# Red Squirrel good eats?



## Smokee Dee

Hey gang,

Has anyone ever ate red squirrel? and if so was it good eats?

A buddy of mine say's they are not.

I am getting ready to hunt red squirrels in the spring, I am purchasing a squirrel call and a turkey call. 

I am reading up on squirrels and I think I will be able to bag at least 1 this spring. 

Anyways are they good eats?


----------



## Doehead

They are great eating, very tender. You'll need more than one though. I'd say about 5-6 per person.


----------



## Bangins

I've ate them, taste no different than fox or Grays, not much meat other than the back legs

posted using Outdoor Hub Campfire


----------



## Smokee Dee

Thanks guys, I was thinking about making Bird Gue stew with them or another form of stew you all recognize would be Brunswick stew.


----------



## JimP

Doehead said:


> They are great eating, very tender. You'll need more than one though. I'd say about 5-6 per person.





Bangins said:


> I've ate them, taste no different than fox or Grays, not much meat other than the back legs
> 
> posted using Outdoor Hub Campfire


Slightly more meat than a Chipmunk...


----------



## hitechman

jimp said:


> Slightly more meat than a Chipmunk...


Red squirrel is my second favorite "squirrel meat".. Chipmunk meat is great......started out as a joke, but man is it yummy. Your're right, not a lot of meat, but I never pass up a chipmunk "about to do damage" on my property. 22 shorts or pellet guns are best.

Steve


----------



## Smokee Dee

Thank you guys, Steve you actually ate chimp monks?


----------



## hitechman

Smokee Dee said:


> Thank you guys, Steve you actually ate chimp monks?


Yup. As I said, the first time it was a joke "dare you bet". Got my grandson hooked on them as well. Never had enough for a meal, but a great appitizer. Seriously, they are DELICIOUS. Red squirrels come in a close second, but again, not much nibbling on 1 squirrel.

Steve


----------



## JimP

Never ate 'em but mounted Monk tails on safety pin bases in high school jewelry class.
Chicks loved the mini "fur collar" broaches.
Couldn't get away with that nowadays, not PC.


----------



## JimP

Once the fur is off they all look the same deep fried...


----------



## Little Roober

I've had chipmunk also. Really not bad at all. 


Posted using Outdoor Hub Campfire


----------



## Fabner1

jimp said:


> Once the fur is off they all look the same deep fried...


IMP<

Is there a limit on house rats? Them don't look like they have been gutted or skinned! 
In the words of Rachael Ray, Yummo!

O'lame Fred


----------



## Smokee Dee

Thank you everyone. 

Fabner1, You like the main stream tv cooks? I guess to each is his/her own.

For me I don't watch most of food network anymore unless it's Alton Brown. 

By thw way Great picture. 


Here is another question for you gents. 

Ok I know that the possession limit is 10, Does that include Red squirrels as well? I mean since you hunt them all summer now instead of a few weeks like before.
────────────────
Given task:
Answer these questions from the red squirrel thread above.
1. How many red squirrels per person does Doehead recommend?
2. Which two stews does Smokee Dee consider making with red squirrels?
3. According to hitechman, what is best for shooting chipmunks?
────────────────
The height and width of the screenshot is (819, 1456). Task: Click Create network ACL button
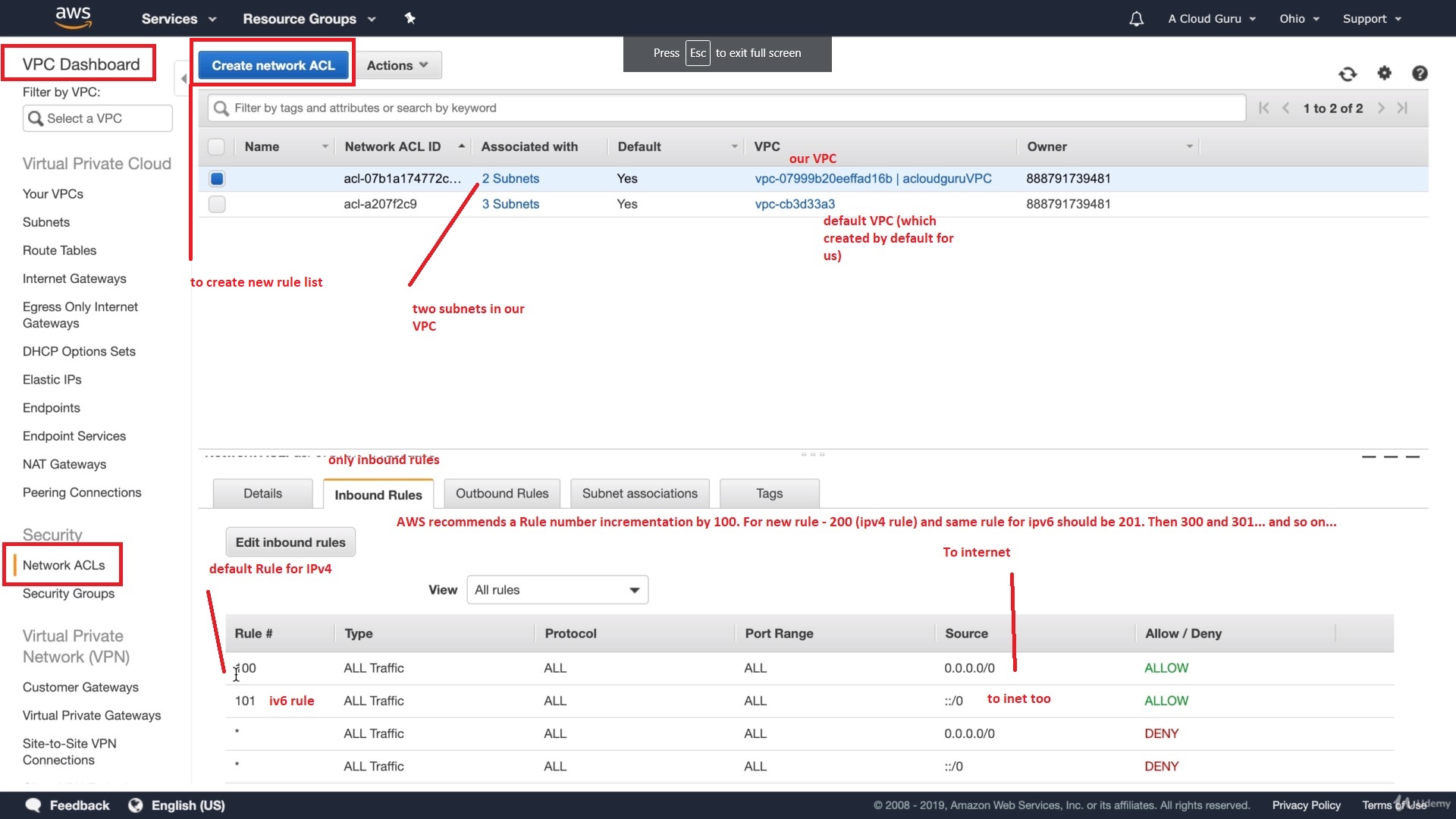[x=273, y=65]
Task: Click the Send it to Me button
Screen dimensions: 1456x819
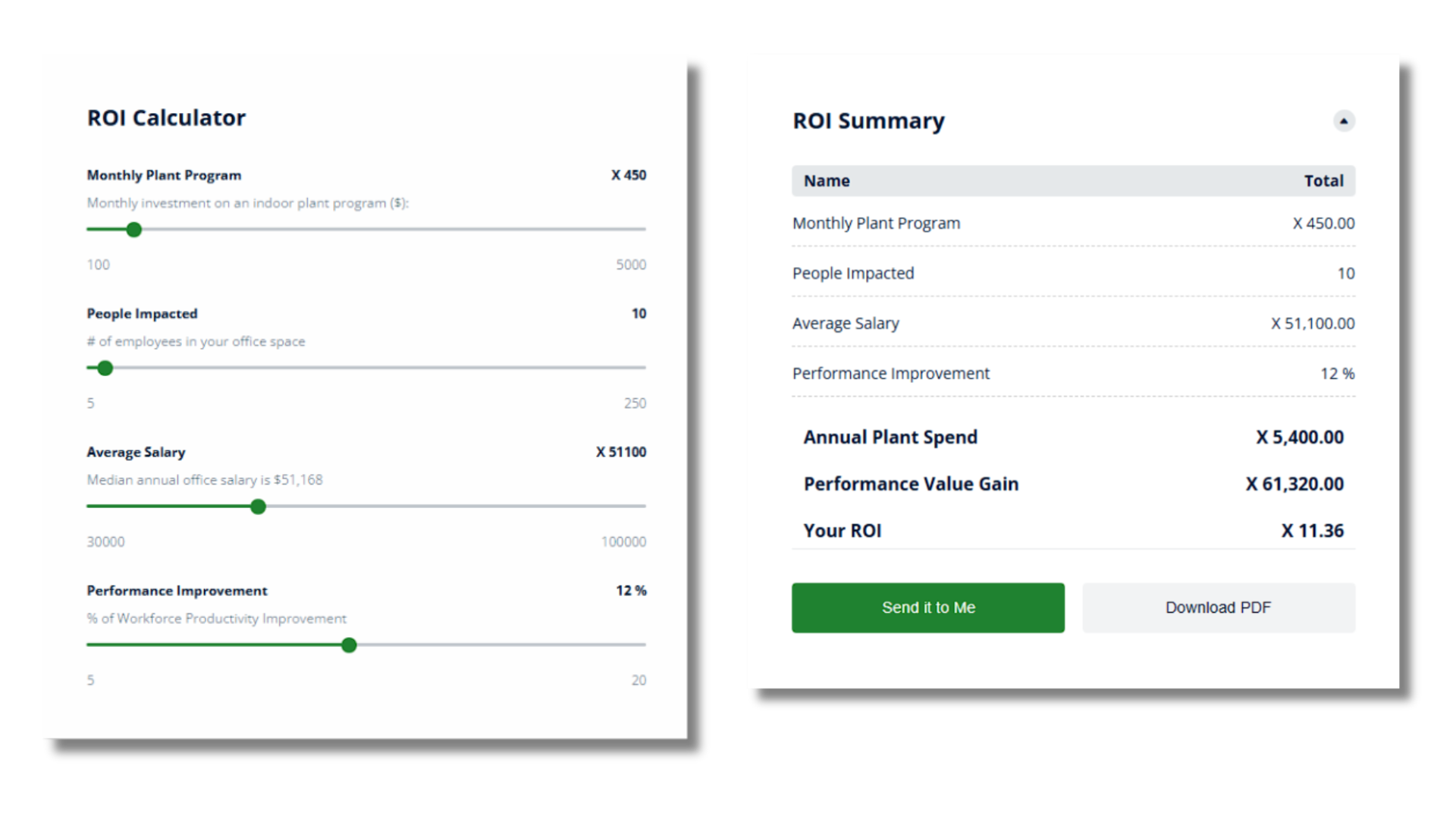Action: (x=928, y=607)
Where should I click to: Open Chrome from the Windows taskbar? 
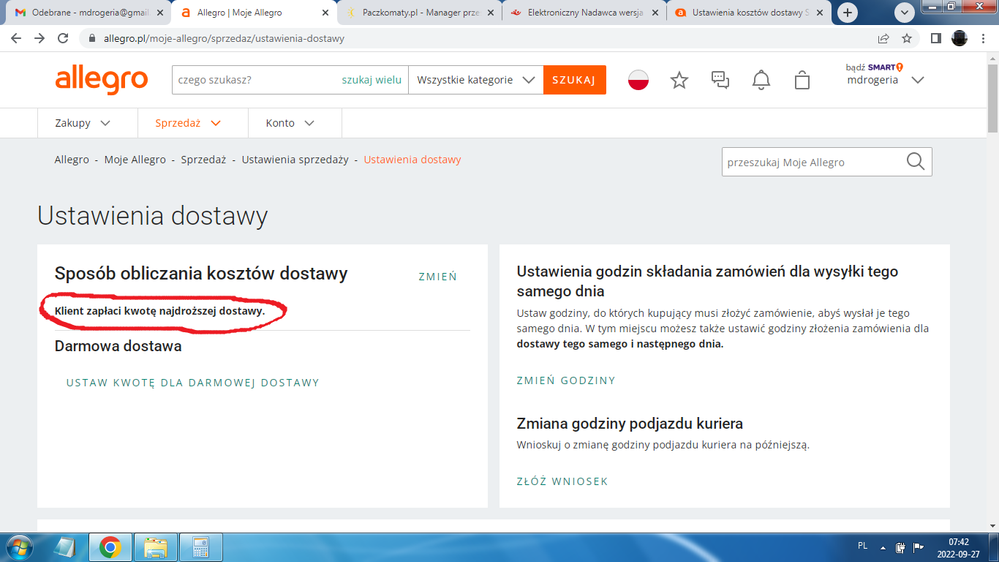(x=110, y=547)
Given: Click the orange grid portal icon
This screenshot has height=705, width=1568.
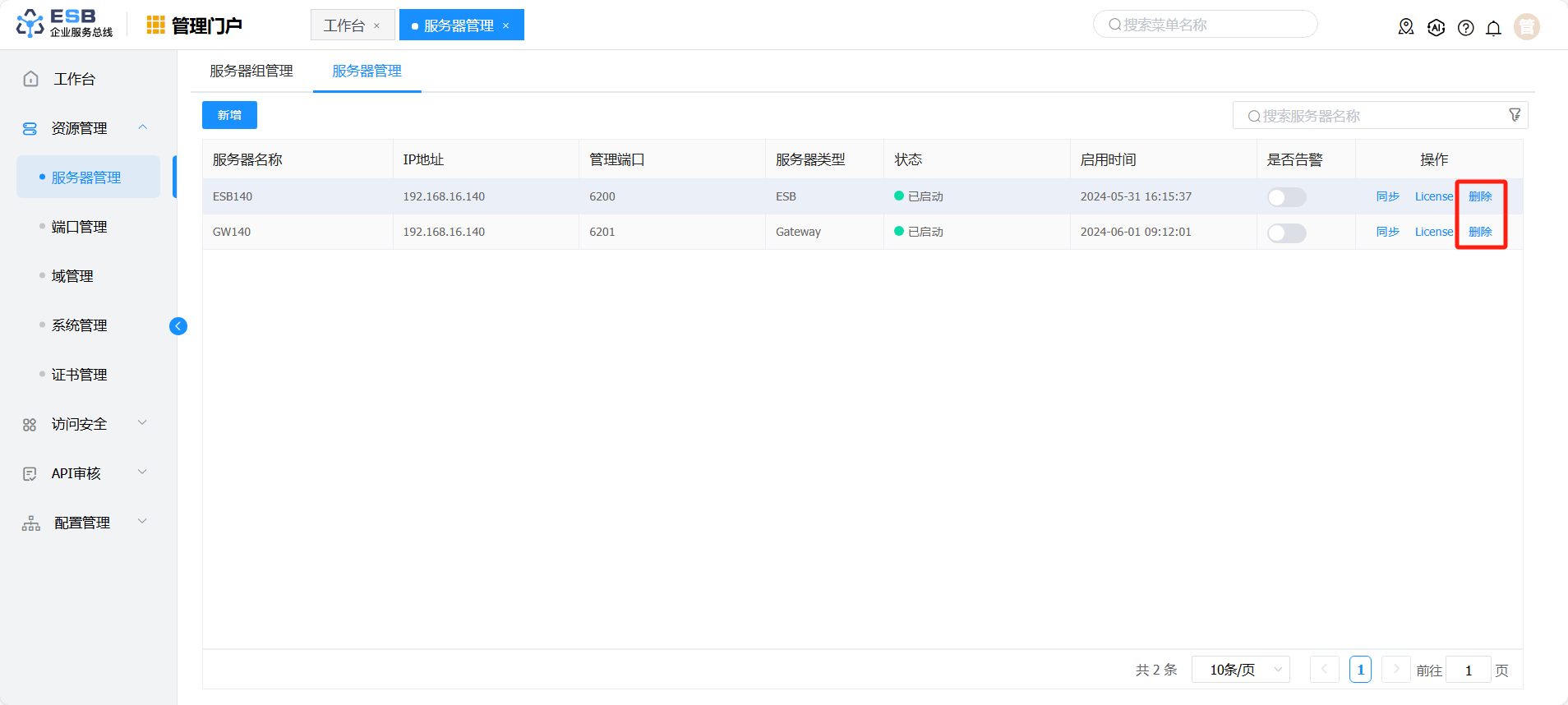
────────────────
Problem solution:
1. About 5-6 per person.
2. Bird Gue stew or Brunswick stew.
3. 22 shorts or pellet guns.